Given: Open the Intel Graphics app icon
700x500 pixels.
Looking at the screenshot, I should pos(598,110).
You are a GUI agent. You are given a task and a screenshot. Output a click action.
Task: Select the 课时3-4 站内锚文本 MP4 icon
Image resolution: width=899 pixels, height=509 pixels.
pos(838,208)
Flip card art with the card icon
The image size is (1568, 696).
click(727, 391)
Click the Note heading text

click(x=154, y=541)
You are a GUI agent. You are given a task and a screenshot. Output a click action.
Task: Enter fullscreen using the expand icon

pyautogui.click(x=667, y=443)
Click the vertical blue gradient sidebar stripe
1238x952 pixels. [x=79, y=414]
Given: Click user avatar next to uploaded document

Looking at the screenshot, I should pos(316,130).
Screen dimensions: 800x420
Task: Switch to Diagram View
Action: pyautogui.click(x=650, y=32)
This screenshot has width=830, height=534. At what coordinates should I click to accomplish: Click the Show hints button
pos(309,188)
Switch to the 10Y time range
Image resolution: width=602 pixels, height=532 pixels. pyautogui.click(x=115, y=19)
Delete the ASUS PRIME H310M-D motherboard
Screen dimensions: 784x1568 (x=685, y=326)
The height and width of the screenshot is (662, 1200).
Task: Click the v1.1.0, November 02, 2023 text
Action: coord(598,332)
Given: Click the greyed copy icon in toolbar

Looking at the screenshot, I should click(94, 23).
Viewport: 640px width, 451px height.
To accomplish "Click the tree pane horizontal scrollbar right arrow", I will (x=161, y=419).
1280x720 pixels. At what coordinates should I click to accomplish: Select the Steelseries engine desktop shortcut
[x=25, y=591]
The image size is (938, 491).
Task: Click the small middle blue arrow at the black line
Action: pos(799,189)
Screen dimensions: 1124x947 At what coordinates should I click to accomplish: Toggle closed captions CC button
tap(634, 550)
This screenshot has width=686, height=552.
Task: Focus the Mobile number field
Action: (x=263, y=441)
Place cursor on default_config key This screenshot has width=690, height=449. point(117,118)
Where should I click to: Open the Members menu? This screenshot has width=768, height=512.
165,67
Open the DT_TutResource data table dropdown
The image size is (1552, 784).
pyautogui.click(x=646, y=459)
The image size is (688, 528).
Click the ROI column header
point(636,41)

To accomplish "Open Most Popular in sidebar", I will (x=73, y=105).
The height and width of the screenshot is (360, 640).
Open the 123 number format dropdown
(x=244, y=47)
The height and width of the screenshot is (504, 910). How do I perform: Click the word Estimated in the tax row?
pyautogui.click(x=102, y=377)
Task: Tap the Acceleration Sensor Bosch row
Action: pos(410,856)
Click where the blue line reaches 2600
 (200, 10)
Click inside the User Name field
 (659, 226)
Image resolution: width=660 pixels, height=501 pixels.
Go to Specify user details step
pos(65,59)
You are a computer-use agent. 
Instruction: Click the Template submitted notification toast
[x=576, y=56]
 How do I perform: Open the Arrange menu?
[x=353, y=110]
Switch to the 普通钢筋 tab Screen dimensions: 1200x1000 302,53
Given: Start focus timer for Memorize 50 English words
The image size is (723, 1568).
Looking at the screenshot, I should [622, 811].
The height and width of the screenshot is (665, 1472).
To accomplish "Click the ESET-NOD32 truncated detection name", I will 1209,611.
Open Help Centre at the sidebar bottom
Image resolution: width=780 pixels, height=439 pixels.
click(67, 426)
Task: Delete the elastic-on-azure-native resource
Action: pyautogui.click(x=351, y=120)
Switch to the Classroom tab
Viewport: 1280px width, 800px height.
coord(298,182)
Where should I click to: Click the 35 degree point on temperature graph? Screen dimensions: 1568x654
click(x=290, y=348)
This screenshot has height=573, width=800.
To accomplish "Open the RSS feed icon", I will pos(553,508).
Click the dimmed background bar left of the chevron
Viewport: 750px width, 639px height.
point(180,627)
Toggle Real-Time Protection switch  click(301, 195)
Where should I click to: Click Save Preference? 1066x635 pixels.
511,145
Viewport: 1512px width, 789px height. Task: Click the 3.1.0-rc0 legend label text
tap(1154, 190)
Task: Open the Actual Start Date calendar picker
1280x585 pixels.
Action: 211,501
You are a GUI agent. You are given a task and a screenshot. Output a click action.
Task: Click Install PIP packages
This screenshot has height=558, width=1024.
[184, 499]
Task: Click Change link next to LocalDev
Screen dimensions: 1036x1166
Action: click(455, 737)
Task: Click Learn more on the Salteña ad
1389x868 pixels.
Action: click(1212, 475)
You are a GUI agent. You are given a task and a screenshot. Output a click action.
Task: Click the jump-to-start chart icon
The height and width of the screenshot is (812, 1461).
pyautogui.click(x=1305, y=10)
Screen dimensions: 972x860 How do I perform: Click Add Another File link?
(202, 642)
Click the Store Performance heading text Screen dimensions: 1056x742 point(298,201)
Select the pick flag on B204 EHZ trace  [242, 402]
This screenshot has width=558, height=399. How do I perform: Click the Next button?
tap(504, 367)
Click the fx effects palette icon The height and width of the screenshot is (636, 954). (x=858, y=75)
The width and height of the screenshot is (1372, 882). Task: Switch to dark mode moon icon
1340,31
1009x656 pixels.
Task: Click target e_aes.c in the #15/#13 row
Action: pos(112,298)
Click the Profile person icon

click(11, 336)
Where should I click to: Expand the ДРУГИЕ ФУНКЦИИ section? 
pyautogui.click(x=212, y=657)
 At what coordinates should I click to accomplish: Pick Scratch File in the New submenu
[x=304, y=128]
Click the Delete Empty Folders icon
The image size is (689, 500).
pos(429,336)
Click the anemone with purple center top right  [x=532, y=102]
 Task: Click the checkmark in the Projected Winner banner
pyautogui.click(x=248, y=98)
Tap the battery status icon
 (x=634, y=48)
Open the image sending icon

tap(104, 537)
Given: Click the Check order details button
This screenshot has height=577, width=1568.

━━━━━━━━━━━━━━━━

# EXERCISE DETAILS
All lines above from the one containing "Click the Note heading text" to the one containing "Place cursor on" must be repeated exactly, both lines included, and no others.

# WRITTEN REPLY
Click the Note heading text

click(x=154, y=541)
You are a GUI agent. You are given a task and a screenshot. Output a click action.
Task: Enter fullscreen using the expand icon

pyautogui.click(x=667, y=443)
Click the vertical blue gradient sidebar stripe
1238x952 pixels. [x=79, y=414]
Given: Click user avatar next to uploaded document

Looking at the screenshot, I should pos(316,130).
Screen dimensions: 800x420
Task: Switch to Diagram View
Action: pyautogui.click(x=650, y=32)
This screenshot has width=830, height=534. At what coordinates should I click to accomplish: Click the Show hints button
pos(309,188)
Switch to the 10Y time range
Image resolution: width=602 pixels, height=532 pixels. pyautogui.click(x=115, y=19)
Delete the ASUS PRIME H310M-D motherboard
Screen dimensions: 784x1568 (x=685, y=326)
The height and width of the screenshot is (662, 1200).
Task: Click the v1.1.0, November 02, 2023 text
Action: coord(598,332)
Given: Click the greyed copy icon in toolbar

Looking at the screenshot, I should click(94, 23).
Viewport: 640px width, 451px height.
To accomplish "Click the tree pane horizontal scrollbar right arrow", I will (x=161, y=419).
1280x720 pixels. At what coordinates should I click to accomplish: Select the Steelseries engine desktop shortcut
[x=25, y=591]
The image size is (938, 491).
Task: Click the small middle blue arrow at the black line
Action: pos(799,189)
Screen dimensions: 1124x947 At what coordinates should I click to accomplish: Toggle closed captions CC button
tap(634, 550)
This screenshot has width=686, height=552.
Task: Focus the Mobile number field
Action: (x=263, y=441)
Place cursor on default_config key This screenshot has width=690, height=449. point(117,118)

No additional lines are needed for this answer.